## Text excerpt
┌────────

# Cold smoke creosote



## James202

Hi so I have been trying all different ways to cold smoke and I'm at the point to where I have my MES 30 hooked to the mailbox mod with 8' of drier hose and a AMNPS with 3 holes drilled into the mailbox door. While smoking I still get a creosote smell and taste to my cheese. I also have my AMNPS elevated in the mailbox and at times I've tried putting a fan on exhaust and putting it on the vent of the MES. Does anyone have any suggestions to what I may be doing wrong? Thanks


----------



## SmokinVOLfan

I don't use the mailbox mod. I put the amnps in my mes40 and pull the chip tray out about halfway in the dump position and haven't had a problem keeping it lit. Nice TBS. Used it for cheese yesterday.

Most of the mailbox mods I have seen have the smoker elevated and the mailbox underneath it. I am no expert by any means but maybe try shortening you're dryer hose and elevating the smoker and making sure the top vent is all the way open.

The mailbox mod guys might be able to answer better than I can!


----------



## daveomak

Is the exhaust wide open...   Looks cold there, did you preheat the smoker so it was above ambient and keep it there during the smoke ???  Good draft is important...


----------



## James202

daveomak said:


> Is the exhaust wide open...   Looks cold there, did you preheat the smoker so it was above ambient and keep it there during the smoke ???  Good draft is important...


My vent is open all they way and yes it is cold out I didn't pre heat the smoker. I'm a little clueless on the pre heat cause I thought we want the smoker cold could you give me some insight on the pre heat. Like do I pre heat with the AMNPS smoking in the mailbox how hot do I want to pre heat to and once I put the cheese in is it fine to let the smoker cool back down? Thanks alot


----------



## johnmeyer

There have been dozens of threads in the past year on this very subject. Look for posts by "Mr. T." Here is one of them.

Mr. T. Smoked Cheese


----------



## gmc2003

Are you trying to achieve eatable cheese right out of the smoker? If you are then you may want to try dust, it burns cleaner then pellets(works in tray only). If this is your goal then as an experiment I would try a block of cheese and do a taste test at the hour one mark, then hour two and so on. Until I found the sweet spot. You may just be experiencing over smoked cheese. For the experiment you can also go every half hour.  

Chris


----------



## daveomak

Preheating the smoker is necessary to get a draft started...  and depending on the ambient temperature, periodic turning the heat on to maintain air flow will be necessary...   cold air is heavier than warm air... once the smoker cools off, the heavier cold air will stop the air flow, causing stale smoke and creosote formation from lack of "complete" combustion of the pellets...

└────────

## To do
Return the passage of the cold smoking thread from "Most of the" up to and including "than I can!", word for word. The records below have no connection to the cold smoking thread.

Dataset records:
┌────────

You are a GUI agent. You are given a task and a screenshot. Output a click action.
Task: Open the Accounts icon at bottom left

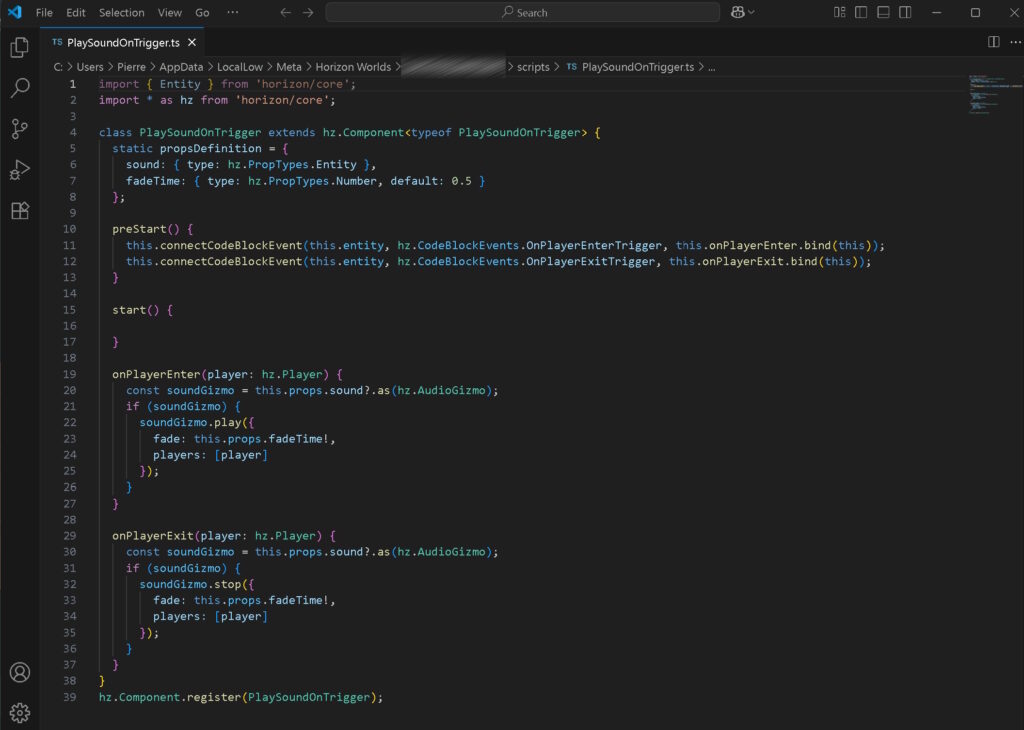pos(20,672)
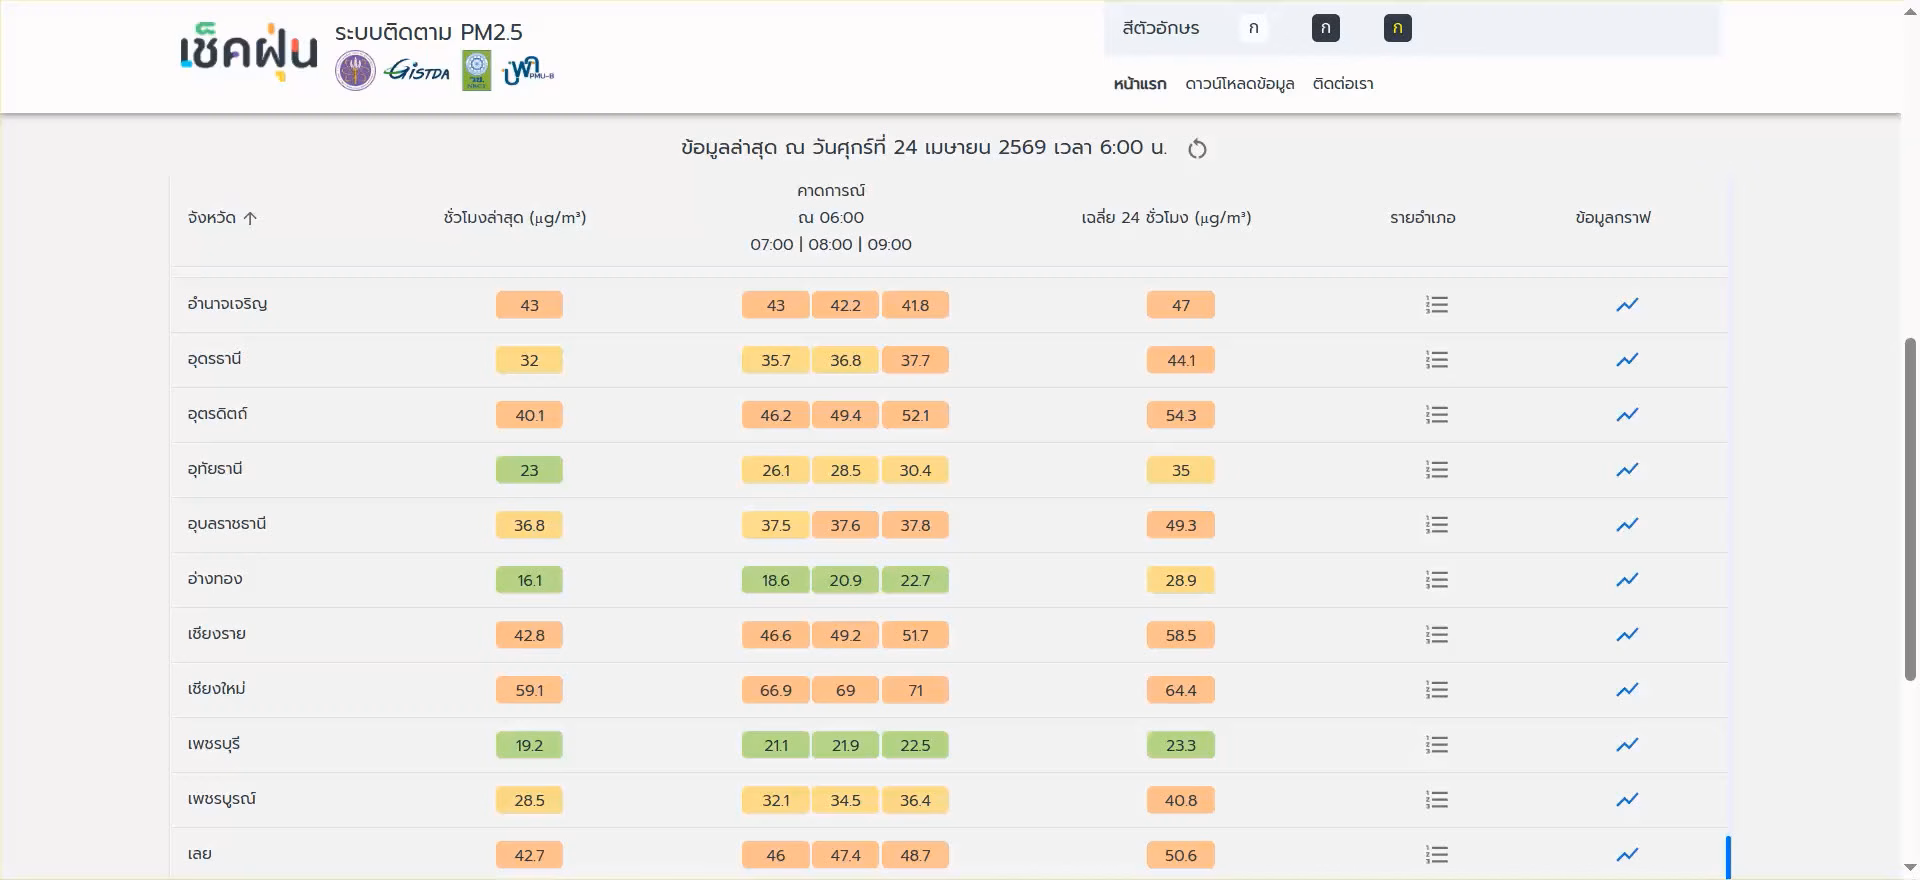Expand district details for เลย
Viewport: 1920px width, 880px height.
click(x=1436, y=855)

└────────

## Full answer
Most of the mailbox mods I have seen have the smoker elevated and the mailbox underneath it. I am no expert by any means but maybe try shortening you're dryer hose and elevating the smoker and making sure the top vent is all the way open.

The mailbox mod guys might be able to answer better than I can!